An exceptionally warm sun with only a slight breeze, just the day for relaxing in the garden or maybe a family day out in the park.

But a talk on poetry in the local library at 2pm on a Saturday afternoon – surely no one would turn up to that?

Well, if that’s your opinion then you weren’t in the audience of some 45 people at Dalmuir Library to hear from writer and poet Des Dillon and Dalmuir Library’s resident reading champion Donny O’Rourke.

The event was part of this year’s Booked! Festival and Mr Dillon began by emphasising the importance of story-telling in a child’s life. He believes everyone has a story to share and feels himself fortunate to have grown up in an Irish-Catholic culture where story-telling plays a major part.

Less than two minutes in and already you could sense an instant rapport between the speaker and his audience. He then began reading some of his own poetry, all based on his life experiences.

His first poem combined religious imagery with the memory of a brother who began drinking at the age of 12 and died young as a result of alcohol. Further poems followed in the same vein – society making judgements, alcohol and fame – all equally moving.

The fervency of Des’ personal beliefs and comments on the social system came through clearly in his poems and I identified with many of his comments on the latter and whether or not you agreed with his politics you couldn’t deny his passion which permeated every poem he shared with us and which continued with his final readings which were all to his wife, each one of them imbued with deep, enduring love and respect.

The poetry was followed by an open conversation between Des and Donny about reading in its widest sense. It was interesting just to listen but the audience soon joined in and ‘questions’ became part of the conversation, that’s how relaxed the atmosphere was. What did I say about rapport? You didn’t feel he was performing for an audience but sharing with us.
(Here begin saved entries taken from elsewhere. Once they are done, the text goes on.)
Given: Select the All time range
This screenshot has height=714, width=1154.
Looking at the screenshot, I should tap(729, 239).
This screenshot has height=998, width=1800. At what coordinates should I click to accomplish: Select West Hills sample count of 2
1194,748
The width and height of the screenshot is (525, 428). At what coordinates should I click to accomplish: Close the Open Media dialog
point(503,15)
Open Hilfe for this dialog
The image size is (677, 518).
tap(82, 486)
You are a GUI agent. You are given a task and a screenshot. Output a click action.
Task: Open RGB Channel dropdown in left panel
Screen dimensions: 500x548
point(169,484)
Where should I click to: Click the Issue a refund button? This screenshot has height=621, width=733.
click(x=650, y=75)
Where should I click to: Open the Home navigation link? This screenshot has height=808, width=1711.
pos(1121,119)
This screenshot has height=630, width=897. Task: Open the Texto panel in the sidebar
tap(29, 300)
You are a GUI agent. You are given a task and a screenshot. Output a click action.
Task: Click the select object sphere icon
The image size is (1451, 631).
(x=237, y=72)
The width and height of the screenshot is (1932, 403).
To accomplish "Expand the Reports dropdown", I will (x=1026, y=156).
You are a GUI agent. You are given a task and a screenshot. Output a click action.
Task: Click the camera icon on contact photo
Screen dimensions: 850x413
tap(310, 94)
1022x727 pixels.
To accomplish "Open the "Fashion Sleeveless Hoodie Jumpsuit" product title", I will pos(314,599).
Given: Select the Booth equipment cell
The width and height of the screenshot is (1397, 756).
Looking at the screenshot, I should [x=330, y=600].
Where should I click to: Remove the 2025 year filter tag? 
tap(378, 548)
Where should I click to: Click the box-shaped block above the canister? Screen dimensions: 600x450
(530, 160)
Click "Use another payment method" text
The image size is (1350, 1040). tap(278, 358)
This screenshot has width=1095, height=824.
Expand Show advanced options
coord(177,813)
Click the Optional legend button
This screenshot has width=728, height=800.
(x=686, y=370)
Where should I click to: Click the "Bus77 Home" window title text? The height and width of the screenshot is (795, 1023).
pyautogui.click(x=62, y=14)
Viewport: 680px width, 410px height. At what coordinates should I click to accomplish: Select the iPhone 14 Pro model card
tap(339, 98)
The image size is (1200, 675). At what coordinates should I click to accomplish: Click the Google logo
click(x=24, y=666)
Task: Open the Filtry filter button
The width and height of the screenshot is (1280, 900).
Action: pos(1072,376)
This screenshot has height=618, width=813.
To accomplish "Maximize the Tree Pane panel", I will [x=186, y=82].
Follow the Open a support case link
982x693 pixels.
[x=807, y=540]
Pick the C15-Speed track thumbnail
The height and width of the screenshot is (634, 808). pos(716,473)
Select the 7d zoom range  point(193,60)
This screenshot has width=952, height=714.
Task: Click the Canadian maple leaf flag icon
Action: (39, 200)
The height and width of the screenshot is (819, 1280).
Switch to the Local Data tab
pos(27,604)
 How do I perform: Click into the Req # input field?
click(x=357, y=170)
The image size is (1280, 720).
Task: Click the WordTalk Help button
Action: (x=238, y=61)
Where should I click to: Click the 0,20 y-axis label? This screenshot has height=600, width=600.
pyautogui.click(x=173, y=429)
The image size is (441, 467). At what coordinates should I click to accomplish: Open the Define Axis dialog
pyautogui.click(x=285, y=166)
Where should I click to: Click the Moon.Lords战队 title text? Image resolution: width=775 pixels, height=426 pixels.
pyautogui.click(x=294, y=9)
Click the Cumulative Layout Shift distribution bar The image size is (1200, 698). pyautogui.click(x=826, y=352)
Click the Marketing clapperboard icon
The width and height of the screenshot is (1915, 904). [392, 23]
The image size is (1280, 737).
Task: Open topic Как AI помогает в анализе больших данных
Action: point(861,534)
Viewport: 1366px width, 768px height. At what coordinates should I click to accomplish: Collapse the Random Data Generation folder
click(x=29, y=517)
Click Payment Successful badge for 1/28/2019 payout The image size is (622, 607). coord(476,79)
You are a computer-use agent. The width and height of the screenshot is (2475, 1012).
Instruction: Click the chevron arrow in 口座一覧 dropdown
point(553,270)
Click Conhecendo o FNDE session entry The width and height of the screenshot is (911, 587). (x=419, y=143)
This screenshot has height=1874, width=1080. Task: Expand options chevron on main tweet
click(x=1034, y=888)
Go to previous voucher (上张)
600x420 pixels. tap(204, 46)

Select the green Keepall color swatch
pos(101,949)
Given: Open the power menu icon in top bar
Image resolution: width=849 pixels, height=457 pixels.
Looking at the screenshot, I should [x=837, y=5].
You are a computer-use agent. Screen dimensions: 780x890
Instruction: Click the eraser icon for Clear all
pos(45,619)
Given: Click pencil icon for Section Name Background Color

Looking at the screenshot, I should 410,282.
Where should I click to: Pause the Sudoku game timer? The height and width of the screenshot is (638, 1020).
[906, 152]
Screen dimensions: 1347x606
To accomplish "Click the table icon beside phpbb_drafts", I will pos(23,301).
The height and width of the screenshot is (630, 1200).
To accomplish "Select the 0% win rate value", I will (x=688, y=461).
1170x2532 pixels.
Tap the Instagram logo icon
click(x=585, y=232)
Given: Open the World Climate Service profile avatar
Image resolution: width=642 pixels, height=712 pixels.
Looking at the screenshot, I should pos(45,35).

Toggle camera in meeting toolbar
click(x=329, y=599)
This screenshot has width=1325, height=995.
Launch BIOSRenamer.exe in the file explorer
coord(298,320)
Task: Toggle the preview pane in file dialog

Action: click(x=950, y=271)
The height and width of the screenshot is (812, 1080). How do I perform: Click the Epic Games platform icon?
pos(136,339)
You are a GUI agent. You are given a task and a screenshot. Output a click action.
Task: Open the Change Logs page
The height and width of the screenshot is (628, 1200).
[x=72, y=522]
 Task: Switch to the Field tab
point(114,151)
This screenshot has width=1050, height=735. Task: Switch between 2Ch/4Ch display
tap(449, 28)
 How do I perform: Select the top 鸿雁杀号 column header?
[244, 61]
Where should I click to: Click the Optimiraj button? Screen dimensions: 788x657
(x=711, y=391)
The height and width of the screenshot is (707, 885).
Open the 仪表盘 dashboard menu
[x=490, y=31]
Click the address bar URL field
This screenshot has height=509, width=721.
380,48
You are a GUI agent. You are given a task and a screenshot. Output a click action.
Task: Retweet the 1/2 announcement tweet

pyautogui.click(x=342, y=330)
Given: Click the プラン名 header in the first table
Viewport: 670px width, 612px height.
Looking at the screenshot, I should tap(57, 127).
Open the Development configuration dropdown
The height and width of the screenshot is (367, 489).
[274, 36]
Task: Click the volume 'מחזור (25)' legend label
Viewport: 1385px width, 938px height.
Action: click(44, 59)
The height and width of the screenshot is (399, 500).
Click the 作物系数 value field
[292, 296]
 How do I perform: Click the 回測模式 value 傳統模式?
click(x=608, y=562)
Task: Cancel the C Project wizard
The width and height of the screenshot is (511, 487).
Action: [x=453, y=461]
Two quotes stick in my mind which I would like to share with fellow writers.

“Life is his literature,” Donny of Des and from Des: “Life tells you all you need to know about writing.”

And writers might want to consider some implicit advice from Des who told us his first book had been rejected by 57 publishers before he finally accepted that the reason for all these rejections was that it was sh–e!

I am reading more of his poems and continuing the pleasure of that visit to Dalmuir Library and would thoroughly recommend his poetry anthologies to all.